L’idea è nata qualche pomeriggio fa. Cercavo ispirazione per il compleanno di Dragana, così mi sono data alla rilettura delle storie dei miei autori preferiti e delle relative recensioni. Se ci pensate, rileggere vecchie storie e vecchi commenti è un po’ come sfogliare un album di fotografie: torni indietro con i ricordi, affiorano alla mente dettagli che avevi dimenticato, e soprattutto rivivi le chiacchierate e i fangherlamenti con le amichette.
Per questo extra, quindi, galeotte furono la oneshot di Dragana Gatte randagie (che vi consiglio di leggere se amate Darla e già non lo avete fatto), la risposta di Dragana a una ragazza che aveva commentato la suddetta storia, e una recensione che Dragana aveva lasciato a un capitolo di Rovi & Rose.

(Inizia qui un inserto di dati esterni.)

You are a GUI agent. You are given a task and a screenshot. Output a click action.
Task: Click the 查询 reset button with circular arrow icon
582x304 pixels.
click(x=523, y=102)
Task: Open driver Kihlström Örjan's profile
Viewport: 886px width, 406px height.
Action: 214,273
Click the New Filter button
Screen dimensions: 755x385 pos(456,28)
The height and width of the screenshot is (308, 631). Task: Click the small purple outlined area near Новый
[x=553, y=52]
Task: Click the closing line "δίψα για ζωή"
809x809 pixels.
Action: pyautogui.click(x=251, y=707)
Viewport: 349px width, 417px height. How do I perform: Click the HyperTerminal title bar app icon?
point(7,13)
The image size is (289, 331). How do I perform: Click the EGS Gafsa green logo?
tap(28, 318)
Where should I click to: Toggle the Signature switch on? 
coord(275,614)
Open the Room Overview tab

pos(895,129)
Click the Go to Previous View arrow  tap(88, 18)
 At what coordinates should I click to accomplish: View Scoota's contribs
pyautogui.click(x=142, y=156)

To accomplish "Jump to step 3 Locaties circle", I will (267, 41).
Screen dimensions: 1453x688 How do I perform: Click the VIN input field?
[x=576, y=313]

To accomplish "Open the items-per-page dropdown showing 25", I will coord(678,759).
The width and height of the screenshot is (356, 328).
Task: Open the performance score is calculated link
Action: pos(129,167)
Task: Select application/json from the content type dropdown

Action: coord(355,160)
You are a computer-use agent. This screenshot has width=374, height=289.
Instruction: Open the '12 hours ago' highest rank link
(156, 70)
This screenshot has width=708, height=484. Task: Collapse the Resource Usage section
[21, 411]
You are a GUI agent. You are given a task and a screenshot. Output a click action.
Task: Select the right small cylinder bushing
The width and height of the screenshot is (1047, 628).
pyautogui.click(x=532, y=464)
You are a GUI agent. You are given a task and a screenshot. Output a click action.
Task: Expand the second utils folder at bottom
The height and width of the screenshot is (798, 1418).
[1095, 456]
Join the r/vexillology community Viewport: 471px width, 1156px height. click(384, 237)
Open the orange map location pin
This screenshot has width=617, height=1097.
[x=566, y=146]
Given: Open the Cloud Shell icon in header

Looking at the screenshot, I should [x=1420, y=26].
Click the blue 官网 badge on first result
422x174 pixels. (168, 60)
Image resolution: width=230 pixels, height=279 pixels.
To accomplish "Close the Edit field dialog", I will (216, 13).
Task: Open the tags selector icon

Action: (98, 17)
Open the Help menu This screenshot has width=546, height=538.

Piccolo appunto: ho rubato l’idea per il travestimento di Halloween Giovanna D’arco/Dio al telefilm Buffy. Honey, poveretta, pensava di essere incappata in un’innocente citazione pop.
Spero che la storia sia stata di vostro gradimento (ammesso che ci sia ancora qualcuno da queste parti) e spero che sia piaciuta a Dragana. Non è molto, ma ci ho messo il cuore!
Un grazie speciale a OttoNoveTre, partner in crime e beta di prim’ordine, che di recente ha anche pubblicato questo delizioso racconto per la collana La via della seta - Delos Digital: ve lo consiglio caldamente.
Ringrazio anche Francine e fantagiorgia, che con le loro recenti recensioni mi hanno fatto tornare quel leggerissimo prurito alle mani che è indispensabile per scrivere qualcosa.